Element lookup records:
==============================
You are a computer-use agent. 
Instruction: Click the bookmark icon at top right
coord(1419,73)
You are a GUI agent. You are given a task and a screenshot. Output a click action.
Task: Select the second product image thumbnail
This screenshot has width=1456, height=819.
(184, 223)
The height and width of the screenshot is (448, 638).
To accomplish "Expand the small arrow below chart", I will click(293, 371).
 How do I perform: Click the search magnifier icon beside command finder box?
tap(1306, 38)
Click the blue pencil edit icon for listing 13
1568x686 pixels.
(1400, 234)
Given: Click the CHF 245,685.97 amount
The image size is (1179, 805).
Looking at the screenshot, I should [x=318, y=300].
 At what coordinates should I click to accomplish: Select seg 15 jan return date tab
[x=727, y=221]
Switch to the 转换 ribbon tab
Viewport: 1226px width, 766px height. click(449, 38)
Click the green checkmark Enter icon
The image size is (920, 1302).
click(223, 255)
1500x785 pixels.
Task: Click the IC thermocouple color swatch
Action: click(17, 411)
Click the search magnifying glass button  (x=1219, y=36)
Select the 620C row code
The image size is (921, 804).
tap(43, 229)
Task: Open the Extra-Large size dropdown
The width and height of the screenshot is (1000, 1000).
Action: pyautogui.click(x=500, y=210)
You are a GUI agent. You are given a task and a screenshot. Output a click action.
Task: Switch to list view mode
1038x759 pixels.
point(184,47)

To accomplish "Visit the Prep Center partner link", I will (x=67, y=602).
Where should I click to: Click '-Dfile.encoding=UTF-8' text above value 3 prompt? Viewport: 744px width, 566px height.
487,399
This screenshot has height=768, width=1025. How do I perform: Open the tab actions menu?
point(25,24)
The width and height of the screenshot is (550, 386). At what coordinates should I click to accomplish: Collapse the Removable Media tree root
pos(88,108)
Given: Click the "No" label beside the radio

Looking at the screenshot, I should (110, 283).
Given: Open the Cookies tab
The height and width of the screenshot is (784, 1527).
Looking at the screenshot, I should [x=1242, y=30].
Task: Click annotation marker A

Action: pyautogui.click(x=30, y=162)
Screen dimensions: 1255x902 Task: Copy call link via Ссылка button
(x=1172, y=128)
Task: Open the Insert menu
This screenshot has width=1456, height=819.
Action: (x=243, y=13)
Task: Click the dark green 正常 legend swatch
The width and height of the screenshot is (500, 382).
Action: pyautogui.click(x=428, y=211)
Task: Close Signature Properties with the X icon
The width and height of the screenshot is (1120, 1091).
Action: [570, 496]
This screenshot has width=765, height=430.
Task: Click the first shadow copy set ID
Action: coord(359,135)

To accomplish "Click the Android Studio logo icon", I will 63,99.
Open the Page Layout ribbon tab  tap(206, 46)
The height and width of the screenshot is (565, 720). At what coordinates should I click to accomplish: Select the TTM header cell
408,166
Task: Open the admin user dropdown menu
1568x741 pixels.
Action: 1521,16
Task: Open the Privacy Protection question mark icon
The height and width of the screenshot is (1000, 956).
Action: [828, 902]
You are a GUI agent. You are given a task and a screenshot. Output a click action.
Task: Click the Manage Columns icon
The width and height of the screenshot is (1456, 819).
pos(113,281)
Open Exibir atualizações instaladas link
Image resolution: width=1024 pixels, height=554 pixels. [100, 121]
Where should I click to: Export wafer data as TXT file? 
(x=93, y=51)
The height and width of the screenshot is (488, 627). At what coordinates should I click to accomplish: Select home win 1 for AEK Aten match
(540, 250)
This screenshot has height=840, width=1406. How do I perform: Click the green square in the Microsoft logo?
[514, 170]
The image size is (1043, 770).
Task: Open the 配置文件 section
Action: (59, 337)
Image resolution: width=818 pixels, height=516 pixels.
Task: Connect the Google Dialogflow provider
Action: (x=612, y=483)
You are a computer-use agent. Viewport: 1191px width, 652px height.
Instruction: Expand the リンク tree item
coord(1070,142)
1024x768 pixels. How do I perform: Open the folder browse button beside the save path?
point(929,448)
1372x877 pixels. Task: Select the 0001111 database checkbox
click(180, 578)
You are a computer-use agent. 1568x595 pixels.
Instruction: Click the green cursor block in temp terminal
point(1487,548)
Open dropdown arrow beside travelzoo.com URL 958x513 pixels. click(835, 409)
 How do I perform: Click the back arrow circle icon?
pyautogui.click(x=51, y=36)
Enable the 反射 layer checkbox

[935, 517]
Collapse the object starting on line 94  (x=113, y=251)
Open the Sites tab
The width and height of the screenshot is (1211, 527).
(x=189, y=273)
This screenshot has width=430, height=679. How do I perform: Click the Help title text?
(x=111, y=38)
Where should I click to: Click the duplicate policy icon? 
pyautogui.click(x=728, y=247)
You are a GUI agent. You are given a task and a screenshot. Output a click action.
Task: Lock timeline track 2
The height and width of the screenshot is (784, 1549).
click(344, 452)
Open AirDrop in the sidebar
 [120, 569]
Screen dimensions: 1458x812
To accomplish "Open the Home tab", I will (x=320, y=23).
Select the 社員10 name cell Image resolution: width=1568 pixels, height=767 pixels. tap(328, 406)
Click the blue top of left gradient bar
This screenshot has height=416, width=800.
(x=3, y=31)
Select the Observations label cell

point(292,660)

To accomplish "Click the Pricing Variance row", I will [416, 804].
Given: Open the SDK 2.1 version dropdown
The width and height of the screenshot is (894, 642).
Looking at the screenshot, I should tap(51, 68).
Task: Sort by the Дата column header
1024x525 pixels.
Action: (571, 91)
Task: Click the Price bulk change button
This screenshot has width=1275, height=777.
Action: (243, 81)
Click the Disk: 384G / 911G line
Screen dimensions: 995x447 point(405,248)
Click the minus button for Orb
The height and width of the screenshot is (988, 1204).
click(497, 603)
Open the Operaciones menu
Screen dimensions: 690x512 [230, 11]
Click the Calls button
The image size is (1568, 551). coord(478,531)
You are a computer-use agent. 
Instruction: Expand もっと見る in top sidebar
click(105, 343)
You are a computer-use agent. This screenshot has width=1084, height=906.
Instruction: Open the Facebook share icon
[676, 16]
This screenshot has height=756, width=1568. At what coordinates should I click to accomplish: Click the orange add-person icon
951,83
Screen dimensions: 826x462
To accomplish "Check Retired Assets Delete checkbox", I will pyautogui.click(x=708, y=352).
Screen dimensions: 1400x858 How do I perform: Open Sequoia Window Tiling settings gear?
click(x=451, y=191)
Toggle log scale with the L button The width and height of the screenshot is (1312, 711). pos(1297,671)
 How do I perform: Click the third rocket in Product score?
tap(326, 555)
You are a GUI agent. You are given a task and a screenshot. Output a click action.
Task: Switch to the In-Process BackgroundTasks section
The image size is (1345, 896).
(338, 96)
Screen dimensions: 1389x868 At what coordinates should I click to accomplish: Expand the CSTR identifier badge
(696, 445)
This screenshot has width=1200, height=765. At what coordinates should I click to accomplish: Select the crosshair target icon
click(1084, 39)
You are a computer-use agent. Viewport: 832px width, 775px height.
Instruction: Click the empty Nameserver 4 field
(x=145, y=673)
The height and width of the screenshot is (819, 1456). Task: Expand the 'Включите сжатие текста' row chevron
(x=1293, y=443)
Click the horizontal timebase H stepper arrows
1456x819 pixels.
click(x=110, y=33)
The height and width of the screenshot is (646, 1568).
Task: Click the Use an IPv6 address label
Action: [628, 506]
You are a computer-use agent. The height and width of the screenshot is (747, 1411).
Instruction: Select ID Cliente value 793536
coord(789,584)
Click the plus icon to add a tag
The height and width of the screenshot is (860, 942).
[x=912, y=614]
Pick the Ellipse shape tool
==============================
* [What you will do]: Switch each "Instruction" in the records above to "Command" and reproduce the records with nothing else altered.

* [Solution for this exercise]:
You are a computer-use agent. 
Command: Click the bookmark icon at top right
coord(1419,73)
You are a GUI agent. You are given a task and a screenshot. Output a click action.
Task: Select the second product image thumbnail
This screenshot has width=1456, height=819.
(184, 223)
The height and width of the screenshot is (448, 638).
To accomplish "Expand the small arrow below chart", I will click(293, 371).
 How do I perform: Click the search magnifier icon beside command finder box?
tap(1306, 38)
Click the blue pencil edit icon for listing 13
1568x686 pixels.
(1400, 234)
Given: Click the CHF 245,685.97 amount
The image size is (1179, 805).
Looking at the screenshot, I should [x=318, y=300].
 At what coordinates should I click to accomplish: Select seg 15 jan return date tab
[x=727, y=221]
Switch to the 转换 ribbon tab
Viewport: 1226px width, 766px height. click(449, 38)
Click the green checkmark Enter icon
The image size is (920, 1302).
click(223, 255)
1500x785 pixels.
Task: Click the IC thermocouple color swatch
Action: click(17, 411)
Click the search magnifying glass button  (x=1219, y=36)
Select the 620C row code
The image size is (921, 804).
tap(43, 229)
Task: Open the Extra-Large size dropdown
The width and height of the screenshot is (1000, 1000).
Action: pyautogui.click(x=500, y=210)
You are a GUI agent. You are given a task and a screenshot. Output a click action.
Task: Switch to list view mode
1038x759 pixels.
point(184,47)

To accomplish "Visit the Prep Center partner link", I will (x=67, y=602).
Where should I click to: Click '-Dfile.encoding=UTF-8' text above value 3 prompt? Viewport: 744px width, 566px height.
487,399
This screenshot has height=768, width=1025. How do I perform: Open the tab actions menu?
point(25,24)
The width and height of the screenshot is (550, 386). At what coordinates should I click to accomplish: Collapse the Removable Media tree root
pos(88,108)
Given: Click the "No" label beside the radio

Looking at the screenshot, I should (110, 283).
Given: Open the Cookies tab
The height and width of the screenshot is (784, 1527).
Looking at the screenshot, I should [x=1242, y=30].
Task: Click annotation marker A

Action: pyautogui.click(x=30, y=162)
Screen dimensions: 1255x902 Task: Copy call link via Ссылка button
(x=1172, y=128)
Task: Open the Insert menu
This screenshot has width=1456, height=819.
Action: (x=243, y=13)
Task: Click the dark green 正常 legend swatch
The width and height of the screenshot is (500, 382).
Action: pyautogui.click(x=428, y=211)
Task: Close Signature Properties with the X icon
The width and height of the screenshot is (1120, 1091).
Action: [570, 496]
This screenshot has width=765, height=430.
Task: Click the first shadow copy set ID
Action: coord(359,135)

To accomplish "Click the Android Studio logo icon", I will 63,99.
Open the Page Layout ribbon tab  tap(206, 46)
The height and width of the screenshot is (565, 720). At what coordinates should I click to accomplish: Select the TTM header cell
408,166
Task: Open the admin user dropdown menu
1568x741 pixels.
Action: 1521,16
Task: Open the Privacy Protection question mark icon
The height and width of the screenshot is (1000, 956).
Action: [828, 902]
You are a GUI agent. You are given a task and a screenshot. Output a click action.
Task: Click the Manage Columns icon
The width and height of the screenshot is (1456, 819).
pos(113,281)
Open Exibir atualizações instaladas link
Image resolution: width=1024 pixels, height=554 pixels. [100, 121]
Where should I click to: Export wafer data as TXT file? 
(x=93, y=51)
The height and width of the screenshot is (488, 627). At what coordinates should I click to accomplish: Select home win 1 for AEK Aten match
(540, 250)
This screenshot has height=840, width=1406. How do I perform: Click the green square in the Microsoft logo?
[514, 170]
The image size is (1043, 770).
Task: Open the 配置文件 section
Action: (59, 337)
Image resolution: width=818 pixels, height=516 pixels.
Task: Connect the Google Dialogflow provider
Action: (x=612, y=483)
You are a computer-use agent. Viewport: 1191px width, 652px height.
Command: Expand the リンク tree item
coord(1070,142)
1024x768 pixels. How do I perform: Open the folder browse button beside the save path?
point(929,448)
1372x877 pixels. Task: Select the 0001111 database checkbox
click(180, 578)
You are a computer-use agent. 1568x595 pixels.
Command: Click the green cursor block in temp terminal
point(1487,548)
Open dropdown arrow beside travelzoo.com URL 958x513 pixels. click(835, 409)
 How do I perform: Click the back arrow circle icon?
pyautogui.click(x=51, y=36)
Enable the 反射 layer checkbox

[935, 517]
Collapse the object starting on line 94  (x=113, y=251)
Open the Sites tab
The width and height of the screenshot is (1211, 527).
(x=189, y=273)
This screenshot has width=430, height=679. How do I perform: Click the Help title text?
(x=111, y=38)
Where should I click to: Click the duplicate policy icon? 
pyautogui.click(x=728, y=247)
You are a GUI agent. You are given a task and a screenshot. Output a click action.
Task: Lock timeline track 2
The height and width of the screenshot is (784, 1549).
click(344, 452)
Open AirDrop in the sidebar
 [120, 569]
Screen dimensions: 1458x812
To accomplish "Open the Home tab", I will (x=320, y=23).
Select the 社員10 name cell Image resolution: width=1568 pixels, height=767 pixels. tap(328, 406)
Click the blue top of left gradient bar
This screenshot has height=416, width=800.
(x=3, y=31)
Select the Observations label cell

point(292,660)

To accomplish "Click the Pricing Variance row", I will [416, 804].
Given: Open the SDK 2.1 version dropdown
The width and height of the screenshot is (894, 642).
Looking at the screenshot, I should tap(51, 68).
Task: Sort by the Дата column header
1024x525 pixels.
Action: (571, 91)
Task: Click the Price bulk change button
This screenshot has width=1275, height=777.
Action: (243, 81)
Click the Disk: 384G / 911G line
Screen dimensions: 995x447 point(405,248)
Click the minus button for Orb
The height and width of the screenshot is (988, 1204).
click(497, 603)
Open the Operaciones menu
Screen dimensions: 690x512 [230, 11]
Click the Calls button
The image size is (1568, 551). coord(478,531)
You are a computer-use agent. 
Command: Expand もっと見る in top sidebar
click(105, 343)
You are a computer-use agent. This screenshot has width=1084, height=906.
Command: Open the Facebook share icon
[676, 16]
This screenshot has height=756, width=1568. At what coordinates should I click to accomplish: Click the orange add-person icon
951,83
Screen dimensions: 826x462
To accomplish "Check Retired Assets Delete checkbox", I will pyautogui.click(x=708, y=352).
Screen dimensions: 1400x858 How do I perform: Open Sequoia Window Tiling settings gear?
click(x=451, y=191)
Toggle log scale with the L button The width and height of the screenshot is (1312, 711). pos(1297,671)
 How do I perform: Click the third rocket in Product score?
tap(326, 555)
You are a GUI agent. You are given a task and a screenshot. Output a click action.
Task: Switch to the In-Process BackgroundTasks section
The image size is (1345, 896).
(338, 96)
Screen dimensions: 1389x868 At what coordinates should I click to accomplish: Expand the CSTR identifier badge
(696, 445)
This screenshot has width=1200, height=765. At what coordinates should I click to accomplish: Select the crosshair target icon
click(1084, 39)
You are a computer-use agent. Viewport: 832px width, 775px height.
Command: Click the empty Nameserver 4 field
(x=145, y=673)
The height and width of the screenshot is (819, 1456). Task: Expand the 'Включите сжатие текста' row chevron
(x=1293, y=443)
Click the horizontal timebase H stepper arrows
1456x819 pixels.
click(x=110, y=33)
The height and width of the screenshot is (646, 1568).
Task: Click the Use an IPv6 address label
Action: [628, 506]
You are a computer-use agent. The height and width of the screenshot is (747, 1411).
Command: Select ID Cliente value 793536
coord(789,584)
Click the plus icon to add a tag
The height and width of the screenshot is (860, 942).
[x=912, y=614]
Pick the Ellipse shape tool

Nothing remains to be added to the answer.